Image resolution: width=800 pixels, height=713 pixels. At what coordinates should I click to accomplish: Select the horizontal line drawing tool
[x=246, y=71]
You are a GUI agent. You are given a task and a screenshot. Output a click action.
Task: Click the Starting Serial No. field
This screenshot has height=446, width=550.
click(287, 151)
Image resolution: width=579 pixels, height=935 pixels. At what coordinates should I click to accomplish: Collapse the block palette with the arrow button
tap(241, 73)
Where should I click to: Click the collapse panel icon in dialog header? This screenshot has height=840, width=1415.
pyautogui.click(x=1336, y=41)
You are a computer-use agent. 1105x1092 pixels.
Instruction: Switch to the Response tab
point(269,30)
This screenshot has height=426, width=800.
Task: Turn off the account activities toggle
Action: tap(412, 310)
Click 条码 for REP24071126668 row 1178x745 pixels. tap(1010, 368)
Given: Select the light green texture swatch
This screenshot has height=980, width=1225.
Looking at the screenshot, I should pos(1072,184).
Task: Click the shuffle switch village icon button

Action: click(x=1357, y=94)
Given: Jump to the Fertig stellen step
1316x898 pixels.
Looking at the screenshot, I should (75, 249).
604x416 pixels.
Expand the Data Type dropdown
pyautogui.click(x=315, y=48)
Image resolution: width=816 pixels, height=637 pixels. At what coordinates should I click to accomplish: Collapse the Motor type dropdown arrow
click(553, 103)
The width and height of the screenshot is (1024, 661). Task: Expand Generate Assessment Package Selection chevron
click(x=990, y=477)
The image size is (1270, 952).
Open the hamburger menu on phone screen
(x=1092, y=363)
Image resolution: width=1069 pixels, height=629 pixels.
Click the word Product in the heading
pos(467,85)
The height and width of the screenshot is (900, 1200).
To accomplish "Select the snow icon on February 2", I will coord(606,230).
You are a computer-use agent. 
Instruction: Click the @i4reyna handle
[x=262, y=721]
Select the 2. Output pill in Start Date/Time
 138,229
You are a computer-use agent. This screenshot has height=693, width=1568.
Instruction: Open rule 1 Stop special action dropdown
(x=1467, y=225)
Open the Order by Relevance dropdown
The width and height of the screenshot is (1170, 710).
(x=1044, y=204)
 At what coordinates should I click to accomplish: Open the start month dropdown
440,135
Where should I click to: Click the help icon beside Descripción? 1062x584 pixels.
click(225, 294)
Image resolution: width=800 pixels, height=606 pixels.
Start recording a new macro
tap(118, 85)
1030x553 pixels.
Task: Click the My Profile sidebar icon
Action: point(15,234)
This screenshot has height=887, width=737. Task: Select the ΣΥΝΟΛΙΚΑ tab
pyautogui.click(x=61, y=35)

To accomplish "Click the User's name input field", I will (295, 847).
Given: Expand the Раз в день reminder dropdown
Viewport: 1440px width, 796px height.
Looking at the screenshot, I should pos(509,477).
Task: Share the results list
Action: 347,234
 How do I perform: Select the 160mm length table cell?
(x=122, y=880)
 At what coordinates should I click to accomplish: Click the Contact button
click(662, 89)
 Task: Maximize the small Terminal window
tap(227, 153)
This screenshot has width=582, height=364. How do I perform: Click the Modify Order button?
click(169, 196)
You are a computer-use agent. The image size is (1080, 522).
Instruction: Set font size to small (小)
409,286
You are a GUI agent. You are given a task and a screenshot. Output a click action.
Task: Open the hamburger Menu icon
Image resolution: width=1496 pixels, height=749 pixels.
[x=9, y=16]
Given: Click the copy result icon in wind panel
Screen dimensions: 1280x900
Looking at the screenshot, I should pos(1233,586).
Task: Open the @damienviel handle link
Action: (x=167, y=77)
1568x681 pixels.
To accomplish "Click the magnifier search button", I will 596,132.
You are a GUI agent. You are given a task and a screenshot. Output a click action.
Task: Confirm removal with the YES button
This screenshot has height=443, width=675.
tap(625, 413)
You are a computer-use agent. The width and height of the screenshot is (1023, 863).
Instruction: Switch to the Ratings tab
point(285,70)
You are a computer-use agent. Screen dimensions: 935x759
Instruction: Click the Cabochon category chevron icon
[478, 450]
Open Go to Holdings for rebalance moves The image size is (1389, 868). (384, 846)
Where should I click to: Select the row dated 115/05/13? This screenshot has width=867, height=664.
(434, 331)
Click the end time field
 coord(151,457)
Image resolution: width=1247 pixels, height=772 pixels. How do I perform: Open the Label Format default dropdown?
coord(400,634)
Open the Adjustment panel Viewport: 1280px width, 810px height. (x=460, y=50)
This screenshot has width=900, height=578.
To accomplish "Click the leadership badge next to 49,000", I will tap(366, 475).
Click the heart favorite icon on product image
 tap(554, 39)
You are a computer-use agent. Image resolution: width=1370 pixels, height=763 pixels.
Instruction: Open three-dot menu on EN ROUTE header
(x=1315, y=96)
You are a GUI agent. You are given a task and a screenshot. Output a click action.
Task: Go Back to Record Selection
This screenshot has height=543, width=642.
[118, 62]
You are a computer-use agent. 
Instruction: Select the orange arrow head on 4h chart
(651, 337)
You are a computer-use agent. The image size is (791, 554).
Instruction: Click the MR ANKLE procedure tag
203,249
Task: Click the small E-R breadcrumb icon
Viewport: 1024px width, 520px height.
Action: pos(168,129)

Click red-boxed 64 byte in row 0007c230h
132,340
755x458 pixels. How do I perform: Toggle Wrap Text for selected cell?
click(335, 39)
_ _ _ _ _ _ _
WHAT NEEDS TO BE DONE
Give back each record above exactly as written.

RESPONSE FOR THIS EXERCISE
Image resolution: width=800 pixels, height=713 pixels. At what coordinates should I click to accomplish: Select the horizontal line drawing tool
[x=246, y=71]
You are a GUI agent. You are given a task and a screenshot. Output a click action.
Task: Click the Starting Serial No. field
This screenshot has height=446, width=550.
click(287, 151)
Image resolution: width=579 pixels, height=935 pixels. At what coordinates should I click to accomplish: Collapse the block palette with the arrow button
tap(241, 73)
Where should I click to: Click the collapse panel icon in dialog header? This screenshot has height=840, width=1415.
pyautogui.click(x=1336, y=41)
You are a computer-use agent. 1105x1092 pixels.
Instruction: Switch to the Response tab
point(269,30)
This screenshot has height=426, width=800.
Task: Turn off the account activities toggle
Action: tap(412, 310)
Click 条码 for REP24071126668 row 1178x745 pixels. tap(1010, 368)
Given: Select the light green texture swatch
This screenshot has height=980, width=1225.
Looking at the screenshot, I should pos(1072,184).
Task: Click the shuffle switch village icon button

Action: click(x=1357, y=94)
Given: Jump to the Fertig stellen step
1316x898 pixels.
Looking at the screenshot, I should (75, 249).
604x416 pixels.
Expand the Data Type dropdown
pyautogui.click(x=315, y=48)
Image resolution: width=816 pixels, height=637 pixels. At what coordinates should I click to accomplish: Collapse the Motor type dropdown arrow
click(553, 103)
The width and height of the screenshot is (1024, 661). Task: Expand Generate Assessment Package Selection chevron
click(x=990, y=477)
The image size is (1270, 952).
Open the hamburger menu on phone screen
(x=1092, y=363)
Image resolution: width=1069 pixels, height=629 pixels.
Click the word Product in the heading
pos(467,85)
The height and width of the screenshot is (900, 1200).
To accomplish "Select the snow icon on February 2", I will coord(606,230).
You are a computer-use agent. 
Instruction: Click the @i4reyna handle
[x=262, y=721]
Select the 2. Output pill in Start Date/Time
 138,229
You are a computer-use agent. This screenshot has height=693, width=1568.
Instruction: Open rule 1 Stop special action dropdown
(x=1467, y=225)
Open the Order by Relevance dropdown
The width and height of the screenshot is (1170, 710).
(x=1044, y=204)
 At what coordinates should I click to accomplish: Open the start month dropdown
440,135
Where should I click to: Click the help icon beside Descripción? 1062x584 pixels.
click(225, 294)
Image resolution: width=800 pixels, height=606 pixels.
Start recording a new macro
tap(118, 85)
1030x553 pixels.
Task: Click the My Profile sidebar icon
Action: point(15,234)
This screenshot has height=887, width=737. Task: Select the ΣΥΝΟΛΙΚΑ tab
pyautogui.click(x=61, y=35)

To accomplish "Click the User's name input field", I will (295, 847).
Given: Expand the Раз в день reminder dropdown
Viewport: 1440px width, 796px height.
Looking at the screenshot, I should pos(509,477).
Task: Share the results list
Action: 347,234
 How do I perform: Select the 160mm length table cell?
(x=122, y=880)
 At what coordinates should I click to accomplish: Click the Contact button
click(662, 89)
 Task: Maximize the small Terminal window
tap(227, 153)
This screenshot has width=582, height=364. How do I perform: Click the Modify Order button?
click(169, 196)
You are a computer-use agent. The image size is (1080, 522).
Instruction: Set font size to small (小)
409,286
You are a GUI agent. You are given a task and a screenshot. Output a click action.
Task: Open the hamburger Menu icon
Image resolution: width=1496 pixels, height=749 pixels.
[x=9, y=16]
Given: Click the copy result icon in wind panel
Screen dimensions: 1280x900
Looking at the screenshot, I should pos(1233,586).
Task: Open the @damienviel handle link
Action: (x=167, y=77)
1568x681 pixels.
To accomplish "Click the magnifier search button", I will 596,132.
You are a GUI agent. You are given a task and a screenshot. Output a click action.
Task: Confirm removal with the YES button
This screenshot has height=443, width=675.
tap(625, 413)
You are a computer-use agent. The width and height of the screenshot is (1023, 863).
Instruction: Switch to the Ratings tab
point(285,70)
You are a computer-use agent. Screen dimensions: 935x759
Instruction: Click the Cabochon category chevron icon
[478, 450]
Open Go to Holdings for rebalance moves The image size is (1389, 868). (384, 846)
Where should I click to: Select the row dated 115/05/13? This screenshot has width=867, height=664.
(434, 331)
Click the end time field
 coord(151,457)
Image resolution: width=1247 pixels, height=772 pixels. How do I perform: Open the Label Format default dropdown?
coord(400,634)
Open the Adjustment panel Viewport: 1280px width, 810px height. (x=460, y=50)
This screenshot has width=900, height=578.
To accomplish "Click the leadership badge next to 49,000", I will tap(366, 475).
Click the heart favorite icon on product image
 tap(554, 39)
You are a computer-use agent. Image resolution: width=1370 pixels, height=763 pixels.
Instruction: Open three-dot menu on EN ROUTE header
(x=1315, y=96)
You are a GUI agent. You are given a task and a screenshot. Output a click action.
Task: Go Back to Record Selection
This screenshot has height=543, width=642.
[118, 62]
You are a computer-use agent. 
Instruction: Select the orange arrow head on 4h chart
(651, 337)
You are a computer-use agent. The image size is (791, 554).
Instruction: Click the MR ANKLE procedure tag
203,249
Task: Click the small E-R breadcrumb icon
Viewport: 1024px width, 520px height.
Action: pos(168,129)

Click red-boxed 64 byte in row 0007c230h
132,340
755x458 pixels. How do I perform: Toggle Wrap Text for selected cell?
click(335, 39)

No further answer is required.